Entries supplied:
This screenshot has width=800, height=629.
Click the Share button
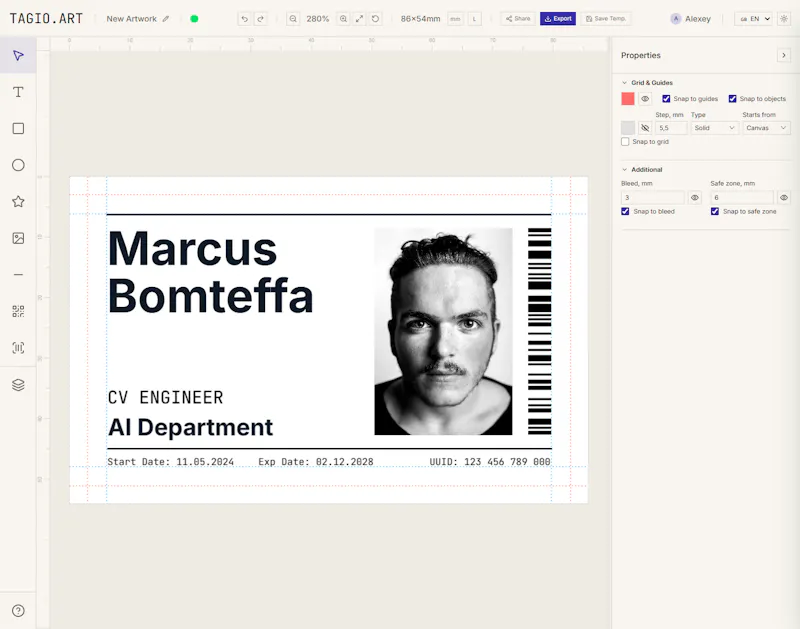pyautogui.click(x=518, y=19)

...

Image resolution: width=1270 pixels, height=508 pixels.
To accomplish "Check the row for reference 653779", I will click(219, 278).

Exercise details:
Pick out every line in the rows above that contains the word "height" and copy each one.

Answer:
This screenshot has width=800, height=629.
Image resolution: width=1270 pixels, height=508 pixels.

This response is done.